-------- Vorliegender Textauszug
Erstmals erscheint das Telekom-Musikmagazin „Electronic Beats“ in deutscher Sprache am Kiosk. Ein Gespräch mit dem Chefredakteur Max Dax.

Musikerin Alison Goldfrapp. Gleichzeitig Headliner des Festivals und auf dem Cover des Magazins. Bild: Mute Records
Jens Uthoff
Interview von Jens Uthoff

taz: Herr Dax, Ihr Magazin Electronic Beats ist von heute an auch mit einer deutschen Ausgabe an den Kiosken. Zunächst mal: Warum muss man für ein von der Telekom gesponsertes Magazin nun auch noch 4,50 Euro zahlen?

Max Dax: Ich finde, es ist sein Geld wert. Aber unabhängig davon: Das Magazin wird nicht gesponsert, es gehört der Telekom, und das steht auch auf dem Cover - das ist ein riesiger Unterschied. Mit der englischen Ausgabe gab es zuvor probeweise einen Kioskgang. Wir gaben 4.000 Hefte in den Vertrieb und verkauften tatsächlich mehr als die Hälfte – ohne Werbung oder so.

Warum gibt es nun die deutsche Ausgabe?

Die Telekom ist ein deutsches Unternehmen und die Redaktion sitzt in Berlin. Der Hauptgrund aber war: Es kamen immer wieder Leute, die bedauerten, dass sie nicht alles so einfach verstehen.

Sie haben mal gesagt, Sie seien redaktionell unabhängiger und freier denn je, seit sie Chef eines Telekom-Magazins sind. Wie kommen Sie zu dieser Aussage?

Als freier Journalist habe ich für manche Aufträge mehr ausgegeben als ich reingekriegt habe. Und als prekär bezahlter Chefredakteur hat man mich in der Vergangenheit mit meinen Visionen oft ausgebremst. Ich hatte stets eine Marketingabteilung im Nacken, die in die inhaltliche Autonomie hineinzureden versucht hat. Es war ein permanenter Kampf um Hoheit. Bei Electronic Beats gibt es diesen Kampf nicht.

Im Interview: Max Dax

Jahrgang 1969, war von 2007 bis 2010 Chefredakteur des Musikmagazins Spex. Seit 2011 ist er Chefredakteur von Electronic Beats, dem Corporate-Publishing-Magazin der Telekom.

Bands werden von Jack Daniels oder in Norwegen von Ölunternehmen gesponsert, Popdiskurshefte von Modelabels oder Telekommunikationsunternehmen. Was bedeutet das für Popkultur als subversive Kultur oder Gegenkultur?

Wir thematisieren im Heft Künstler, die auf den Electronic-Beats-Festivals auftreten. Aber in der deutschen Erstausgabe finden sich auch Namen wie Christoph Schlingensief, Sun Ra und eine Reportage über die Tarantellen der Mafia — die alle nicht von der Telekom gesponsert werden.
----------------
-------- Vorliegende Angaben
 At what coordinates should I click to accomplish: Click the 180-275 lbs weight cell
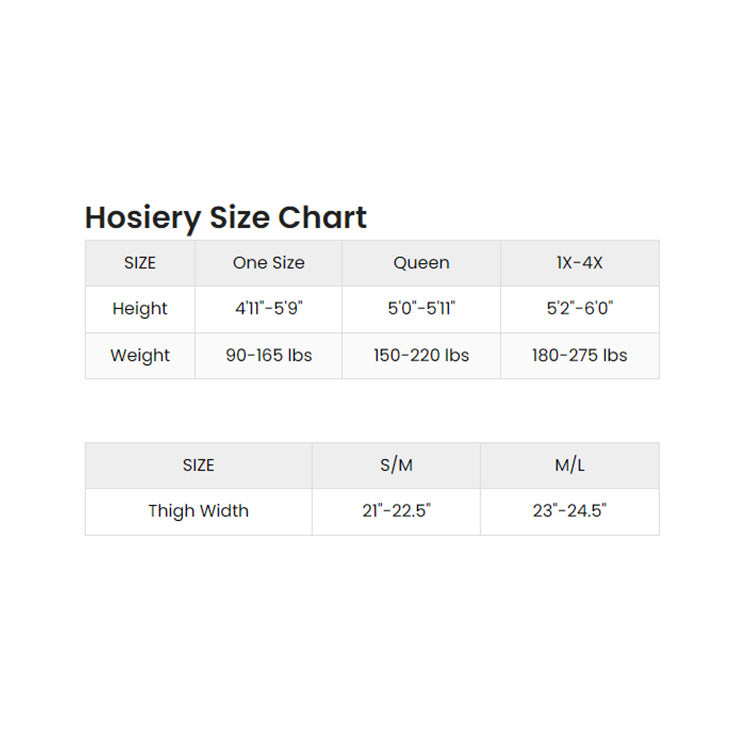pos(580,355)
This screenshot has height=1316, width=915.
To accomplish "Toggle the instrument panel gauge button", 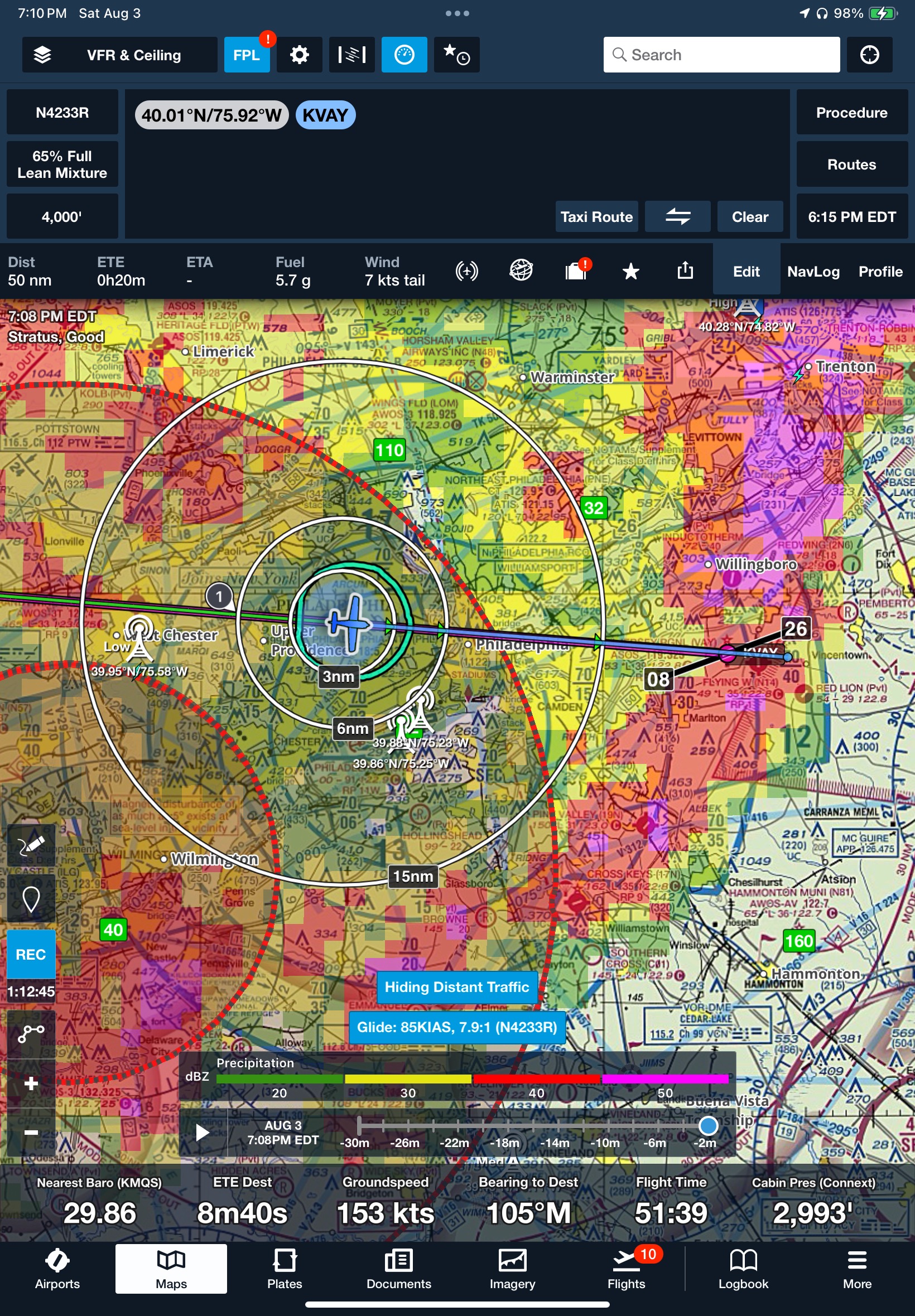I will [x=403, y=55].
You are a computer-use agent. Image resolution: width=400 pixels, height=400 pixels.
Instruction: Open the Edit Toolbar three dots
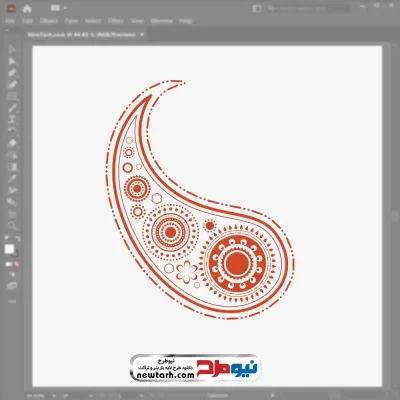coord(12,301)
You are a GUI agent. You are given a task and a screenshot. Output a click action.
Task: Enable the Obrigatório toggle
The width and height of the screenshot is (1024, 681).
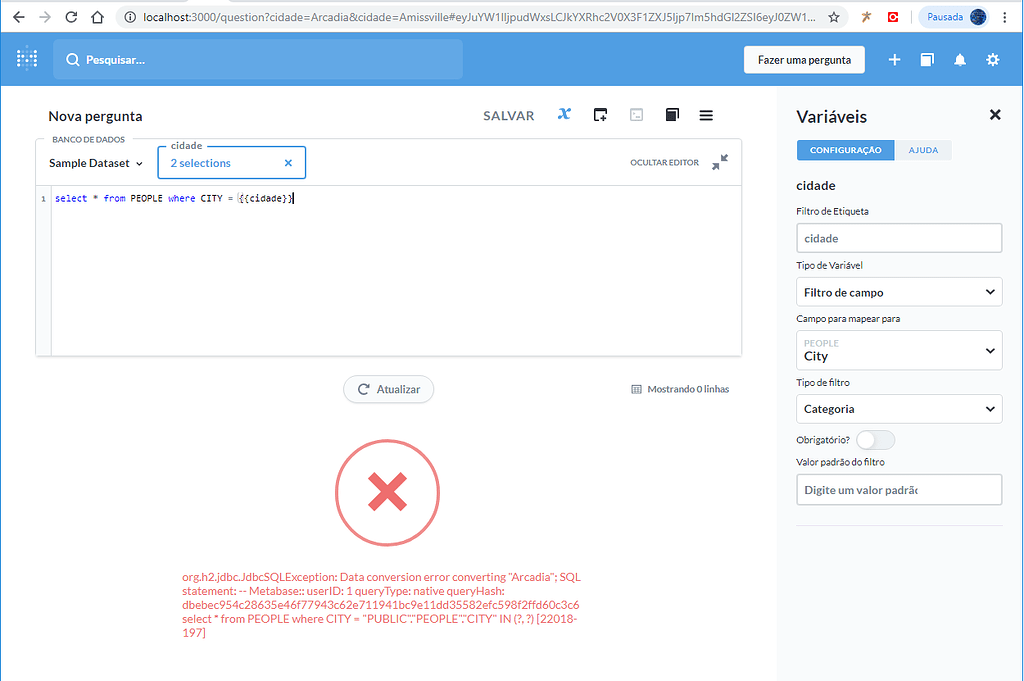tap(875, 439)
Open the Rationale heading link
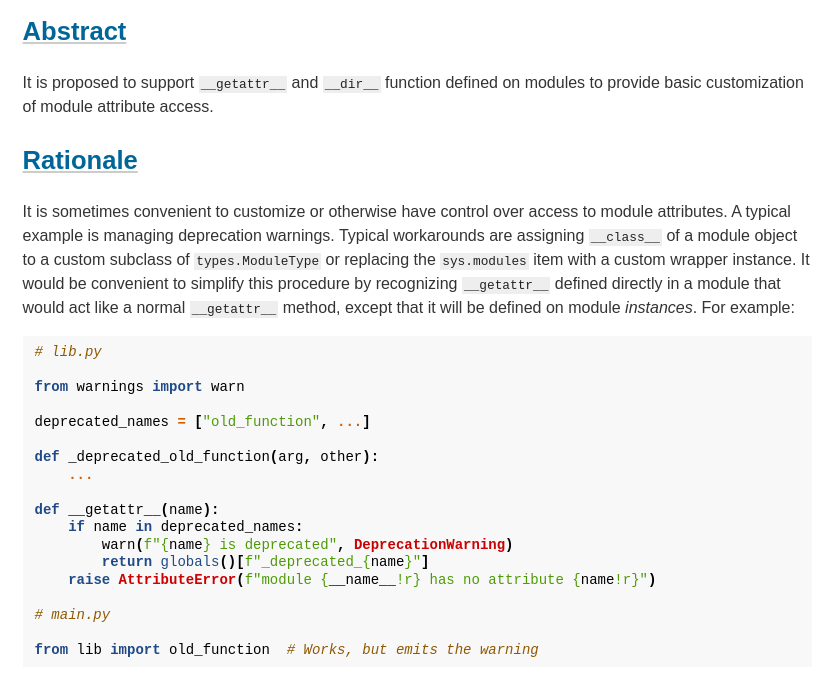The image size is (831, 687). click(80, 160)
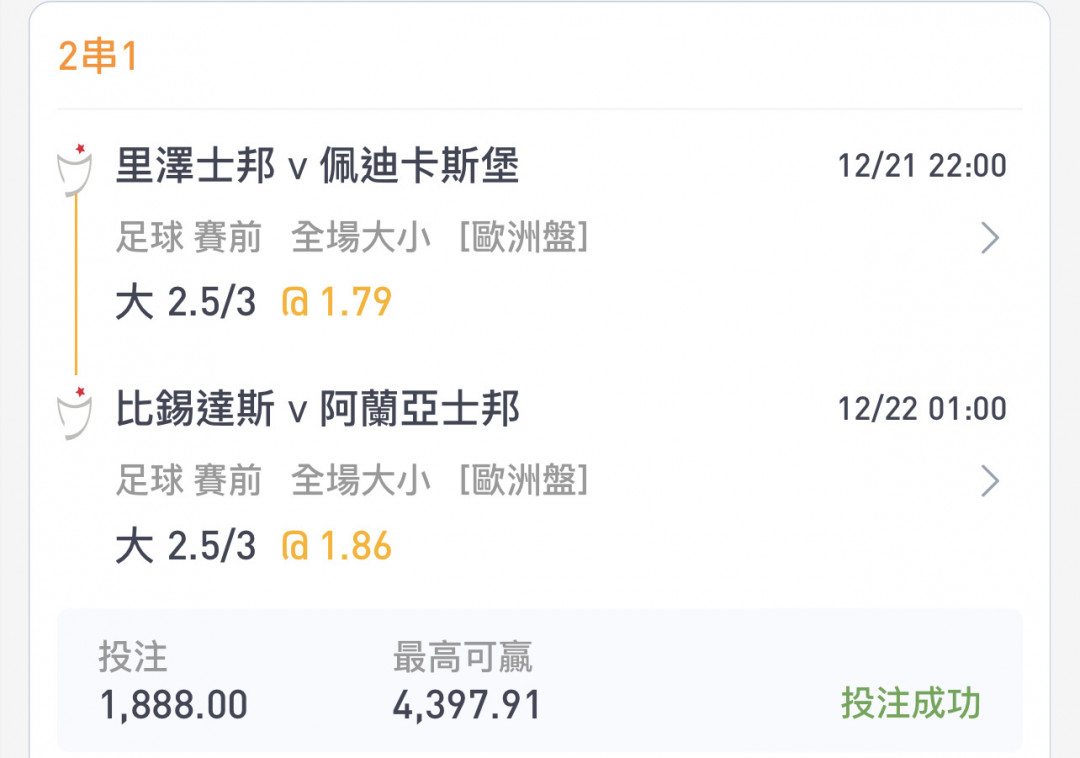Open the 里澤士邦 v 佩迪卡斯堡 match title
This screenshot has height=758, width=1080.
pos(318,166)
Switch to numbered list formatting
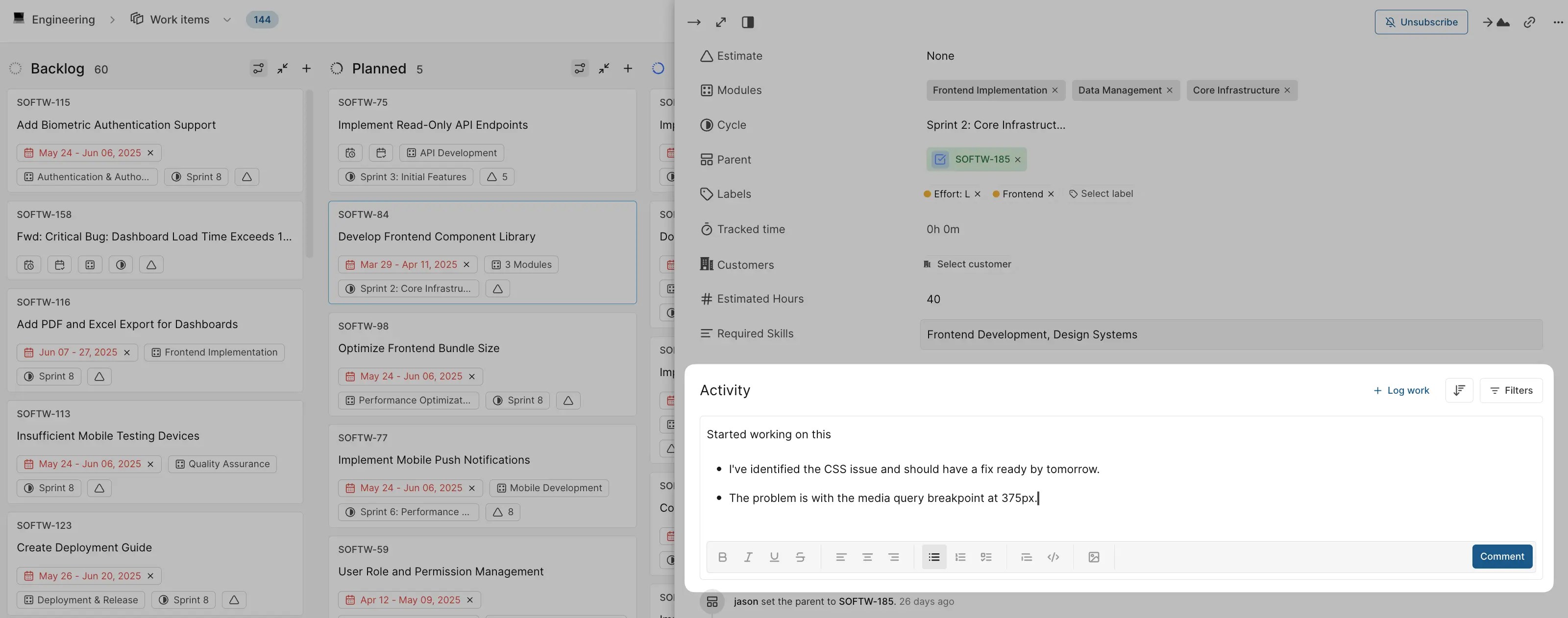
----------------
Gib einen Abschnitt aus dem Interview wörtlich wieder: Setze bei den Worten „Wir thematisieren im“ ein und höre nach „Telekom gesponsert werden.“ auf.

Wir thematisieren im Heft Künstler, die auf den Electronic-Beats-Festivals auftreten. Aber in der deutschen Erstausgabe finden sich auch Namen wie Christoph Schlingensief, Sun Ra und eine Reportage über die Tarantellen der Mafia — die alle nicht von der Telekom gesponsert werden.